We need to focus the audits on the critical points, and when those points fail then the shipper fails. As the customer keeps adding minor criteria to the audits more will be missed and the audit may not fail however real food safety will be compromised. The customer needs some common sense people not scientist to determine audit protocol.

Food Safety Gal    
Canada  |  February, 02, 2012 at 02:41 PM

With respect, I think it IS the scientists that should be determining the "critical points." One must realize that producing safe food requires an integrated SYSTEM of practices, all working together. The Global Food Safety Initiative and Harmonized GAP programs used science and research to confirm which practices are important to ensure safe food, then combined that data into a common set of standards for every audit. It is SCIENTISTS who have the appropriate training and knowledge to adequately identify risks in production process. Often times, it is not one single event, but a series of them that lead to a breach in food safety (case in point: Jensen Farms).
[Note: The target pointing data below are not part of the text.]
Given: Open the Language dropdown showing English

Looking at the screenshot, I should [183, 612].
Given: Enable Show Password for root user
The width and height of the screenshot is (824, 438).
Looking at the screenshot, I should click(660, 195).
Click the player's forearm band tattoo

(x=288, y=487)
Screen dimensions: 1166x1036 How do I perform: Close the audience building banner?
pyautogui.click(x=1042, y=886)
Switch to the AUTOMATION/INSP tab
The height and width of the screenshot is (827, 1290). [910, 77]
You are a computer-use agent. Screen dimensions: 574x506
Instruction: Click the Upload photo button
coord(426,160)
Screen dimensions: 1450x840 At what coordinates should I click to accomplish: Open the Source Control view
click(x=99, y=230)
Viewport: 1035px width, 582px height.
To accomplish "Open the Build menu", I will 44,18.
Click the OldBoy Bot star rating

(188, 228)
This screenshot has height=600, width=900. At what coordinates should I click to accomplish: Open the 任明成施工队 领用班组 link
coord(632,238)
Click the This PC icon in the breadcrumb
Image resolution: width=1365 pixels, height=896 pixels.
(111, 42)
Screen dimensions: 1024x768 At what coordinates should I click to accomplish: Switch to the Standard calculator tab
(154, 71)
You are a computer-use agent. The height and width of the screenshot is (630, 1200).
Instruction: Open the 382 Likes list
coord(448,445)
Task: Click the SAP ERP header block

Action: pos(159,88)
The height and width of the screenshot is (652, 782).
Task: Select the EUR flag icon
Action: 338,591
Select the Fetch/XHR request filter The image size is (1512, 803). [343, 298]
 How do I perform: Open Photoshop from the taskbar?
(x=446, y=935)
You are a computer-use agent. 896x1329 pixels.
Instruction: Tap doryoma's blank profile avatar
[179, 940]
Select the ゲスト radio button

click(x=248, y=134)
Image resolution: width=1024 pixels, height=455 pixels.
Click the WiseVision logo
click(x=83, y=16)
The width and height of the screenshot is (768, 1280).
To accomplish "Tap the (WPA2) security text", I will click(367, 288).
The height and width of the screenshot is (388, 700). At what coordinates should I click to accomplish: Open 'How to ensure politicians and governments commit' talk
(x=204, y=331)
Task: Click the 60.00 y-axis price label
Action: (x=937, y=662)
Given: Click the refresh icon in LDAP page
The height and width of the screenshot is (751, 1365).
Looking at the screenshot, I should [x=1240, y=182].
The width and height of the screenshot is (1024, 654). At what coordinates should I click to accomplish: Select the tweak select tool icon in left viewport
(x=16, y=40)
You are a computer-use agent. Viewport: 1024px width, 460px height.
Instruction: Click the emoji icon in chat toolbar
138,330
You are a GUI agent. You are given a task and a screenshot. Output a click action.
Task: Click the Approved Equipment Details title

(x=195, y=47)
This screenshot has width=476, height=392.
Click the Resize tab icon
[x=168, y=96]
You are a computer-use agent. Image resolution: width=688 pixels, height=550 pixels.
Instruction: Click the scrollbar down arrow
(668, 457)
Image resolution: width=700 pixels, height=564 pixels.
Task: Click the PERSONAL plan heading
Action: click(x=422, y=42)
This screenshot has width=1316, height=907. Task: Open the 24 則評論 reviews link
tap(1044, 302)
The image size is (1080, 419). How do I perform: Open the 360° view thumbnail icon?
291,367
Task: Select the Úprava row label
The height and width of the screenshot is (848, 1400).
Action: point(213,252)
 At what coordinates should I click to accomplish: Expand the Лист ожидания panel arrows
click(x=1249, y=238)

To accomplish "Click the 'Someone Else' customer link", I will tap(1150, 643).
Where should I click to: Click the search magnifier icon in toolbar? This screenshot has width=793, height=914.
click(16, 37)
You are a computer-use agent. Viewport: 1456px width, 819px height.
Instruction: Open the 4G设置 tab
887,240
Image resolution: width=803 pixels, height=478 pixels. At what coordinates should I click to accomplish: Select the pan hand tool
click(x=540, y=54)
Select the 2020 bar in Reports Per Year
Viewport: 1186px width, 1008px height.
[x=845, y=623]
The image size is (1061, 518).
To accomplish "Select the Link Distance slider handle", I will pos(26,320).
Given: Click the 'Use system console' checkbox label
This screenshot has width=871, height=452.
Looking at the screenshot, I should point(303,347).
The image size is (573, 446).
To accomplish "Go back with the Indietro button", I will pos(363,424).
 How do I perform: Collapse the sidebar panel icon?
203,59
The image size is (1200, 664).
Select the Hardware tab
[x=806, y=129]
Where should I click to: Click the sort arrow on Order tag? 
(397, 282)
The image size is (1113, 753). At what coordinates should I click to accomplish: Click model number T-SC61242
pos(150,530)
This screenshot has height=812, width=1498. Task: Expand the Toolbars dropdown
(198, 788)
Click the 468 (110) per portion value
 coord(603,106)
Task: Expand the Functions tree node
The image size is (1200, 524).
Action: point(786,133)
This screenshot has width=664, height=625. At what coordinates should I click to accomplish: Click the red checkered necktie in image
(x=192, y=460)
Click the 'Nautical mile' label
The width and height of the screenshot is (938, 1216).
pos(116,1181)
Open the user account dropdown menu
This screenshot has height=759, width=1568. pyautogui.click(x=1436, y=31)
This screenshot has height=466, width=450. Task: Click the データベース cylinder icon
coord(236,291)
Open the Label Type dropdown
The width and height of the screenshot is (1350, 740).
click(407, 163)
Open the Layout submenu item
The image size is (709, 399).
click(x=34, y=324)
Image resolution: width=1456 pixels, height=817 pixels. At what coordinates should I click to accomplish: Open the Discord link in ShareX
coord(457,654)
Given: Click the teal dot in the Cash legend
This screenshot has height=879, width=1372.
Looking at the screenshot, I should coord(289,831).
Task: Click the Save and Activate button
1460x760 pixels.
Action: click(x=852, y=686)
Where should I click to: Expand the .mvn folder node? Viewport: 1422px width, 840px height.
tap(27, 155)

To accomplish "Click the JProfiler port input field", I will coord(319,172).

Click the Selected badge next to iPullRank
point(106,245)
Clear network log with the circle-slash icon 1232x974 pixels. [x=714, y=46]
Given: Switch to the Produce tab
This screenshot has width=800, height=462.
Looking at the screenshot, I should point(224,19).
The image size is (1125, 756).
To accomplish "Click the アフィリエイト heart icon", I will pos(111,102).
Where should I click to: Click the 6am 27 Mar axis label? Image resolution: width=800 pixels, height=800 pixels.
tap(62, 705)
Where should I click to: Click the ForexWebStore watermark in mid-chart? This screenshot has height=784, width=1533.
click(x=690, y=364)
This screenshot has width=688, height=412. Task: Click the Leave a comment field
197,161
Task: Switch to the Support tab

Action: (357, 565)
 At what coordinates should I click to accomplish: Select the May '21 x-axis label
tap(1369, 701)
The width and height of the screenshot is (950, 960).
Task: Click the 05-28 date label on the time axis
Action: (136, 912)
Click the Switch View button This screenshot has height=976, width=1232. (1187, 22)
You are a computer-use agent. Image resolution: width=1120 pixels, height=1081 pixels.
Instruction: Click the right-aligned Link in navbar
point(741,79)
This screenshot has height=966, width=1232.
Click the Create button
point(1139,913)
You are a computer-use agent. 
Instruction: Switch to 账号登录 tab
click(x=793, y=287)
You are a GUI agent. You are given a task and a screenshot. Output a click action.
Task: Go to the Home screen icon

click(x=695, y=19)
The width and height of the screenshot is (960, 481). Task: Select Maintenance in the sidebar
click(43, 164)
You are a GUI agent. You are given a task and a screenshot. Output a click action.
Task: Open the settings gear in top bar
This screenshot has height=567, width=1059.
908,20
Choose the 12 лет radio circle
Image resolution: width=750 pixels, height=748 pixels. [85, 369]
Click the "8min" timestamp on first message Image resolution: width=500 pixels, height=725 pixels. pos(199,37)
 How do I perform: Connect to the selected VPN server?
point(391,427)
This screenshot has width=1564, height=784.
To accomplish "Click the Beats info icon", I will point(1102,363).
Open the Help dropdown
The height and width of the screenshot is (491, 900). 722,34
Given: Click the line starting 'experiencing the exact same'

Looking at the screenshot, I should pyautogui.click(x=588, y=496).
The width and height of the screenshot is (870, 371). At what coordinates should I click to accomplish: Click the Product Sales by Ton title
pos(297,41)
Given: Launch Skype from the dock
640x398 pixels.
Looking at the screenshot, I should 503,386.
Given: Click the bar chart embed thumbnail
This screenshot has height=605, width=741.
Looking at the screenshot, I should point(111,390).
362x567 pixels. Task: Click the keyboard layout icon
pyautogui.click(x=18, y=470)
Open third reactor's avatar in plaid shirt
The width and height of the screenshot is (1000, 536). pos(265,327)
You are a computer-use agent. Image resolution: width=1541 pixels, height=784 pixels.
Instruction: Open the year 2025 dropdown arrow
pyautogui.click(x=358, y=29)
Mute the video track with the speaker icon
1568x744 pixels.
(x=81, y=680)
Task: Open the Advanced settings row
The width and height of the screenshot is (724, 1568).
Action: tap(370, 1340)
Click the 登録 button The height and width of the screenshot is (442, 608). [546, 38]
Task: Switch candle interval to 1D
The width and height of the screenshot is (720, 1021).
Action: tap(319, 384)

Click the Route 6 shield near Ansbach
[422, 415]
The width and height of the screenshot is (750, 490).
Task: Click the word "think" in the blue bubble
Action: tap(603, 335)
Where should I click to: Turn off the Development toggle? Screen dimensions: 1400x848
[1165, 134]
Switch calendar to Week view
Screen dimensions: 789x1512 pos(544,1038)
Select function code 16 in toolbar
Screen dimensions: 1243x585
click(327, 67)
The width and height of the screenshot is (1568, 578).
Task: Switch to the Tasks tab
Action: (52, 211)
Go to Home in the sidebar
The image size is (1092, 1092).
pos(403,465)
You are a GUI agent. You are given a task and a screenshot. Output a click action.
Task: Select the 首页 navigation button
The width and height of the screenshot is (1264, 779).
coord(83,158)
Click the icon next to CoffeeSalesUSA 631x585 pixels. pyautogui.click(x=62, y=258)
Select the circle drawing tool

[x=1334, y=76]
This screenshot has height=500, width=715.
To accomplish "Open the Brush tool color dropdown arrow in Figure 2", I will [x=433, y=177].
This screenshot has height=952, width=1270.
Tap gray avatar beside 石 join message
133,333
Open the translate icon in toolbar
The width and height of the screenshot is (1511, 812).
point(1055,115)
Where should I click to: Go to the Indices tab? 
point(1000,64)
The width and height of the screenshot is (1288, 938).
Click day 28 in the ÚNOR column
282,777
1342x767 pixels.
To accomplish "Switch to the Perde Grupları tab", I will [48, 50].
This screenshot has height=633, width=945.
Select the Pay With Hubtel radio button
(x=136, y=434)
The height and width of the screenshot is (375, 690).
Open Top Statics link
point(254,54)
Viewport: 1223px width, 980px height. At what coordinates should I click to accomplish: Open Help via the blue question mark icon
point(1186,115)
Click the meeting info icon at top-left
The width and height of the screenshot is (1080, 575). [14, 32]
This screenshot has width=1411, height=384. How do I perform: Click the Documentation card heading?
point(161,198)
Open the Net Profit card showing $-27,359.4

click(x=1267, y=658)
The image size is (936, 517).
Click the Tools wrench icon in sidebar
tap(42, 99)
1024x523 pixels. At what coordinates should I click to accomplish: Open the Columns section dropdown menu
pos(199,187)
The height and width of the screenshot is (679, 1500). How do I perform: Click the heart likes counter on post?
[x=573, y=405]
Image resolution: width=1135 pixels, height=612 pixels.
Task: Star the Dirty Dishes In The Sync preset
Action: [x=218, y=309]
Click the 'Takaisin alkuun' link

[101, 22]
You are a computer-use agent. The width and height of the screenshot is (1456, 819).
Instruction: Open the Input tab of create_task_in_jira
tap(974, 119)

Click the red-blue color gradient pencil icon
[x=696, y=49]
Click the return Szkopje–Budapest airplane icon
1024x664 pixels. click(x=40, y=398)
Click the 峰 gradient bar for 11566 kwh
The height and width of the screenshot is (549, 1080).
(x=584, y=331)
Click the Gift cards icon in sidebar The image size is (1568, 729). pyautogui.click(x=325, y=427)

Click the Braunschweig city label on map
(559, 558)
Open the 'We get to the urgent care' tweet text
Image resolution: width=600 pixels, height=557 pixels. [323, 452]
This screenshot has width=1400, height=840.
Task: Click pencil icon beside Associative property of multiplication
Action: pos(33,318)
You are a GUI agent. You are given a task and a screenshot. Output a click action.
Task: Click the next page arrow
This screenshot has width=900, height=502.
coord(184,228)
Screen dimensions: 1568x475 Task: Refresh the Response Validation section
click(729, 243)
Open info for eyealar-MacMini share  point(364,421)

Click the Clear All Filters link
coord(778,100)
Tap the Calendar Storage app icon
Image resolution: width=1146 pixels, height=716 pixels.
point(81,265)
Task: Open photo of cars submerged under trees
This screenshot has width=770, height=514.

When the person responsible for food safety at a particular facility has the appropriate scientific knowledge, he or she can identify the situations or practices that may be risky and take steps to mitigate them. If food safety personnel were selected for their level of knowledge of microbiology, perhaps we could improve the system overall. Too often, food safety positions are underqualified and underpaid.

Allen    
Texa  |  February, 03, 2012 at 08:10 PM

When are we going to start third party or any type of outside audits on Grocers distribution centers and stores. When are large box stores going to take some responsibility.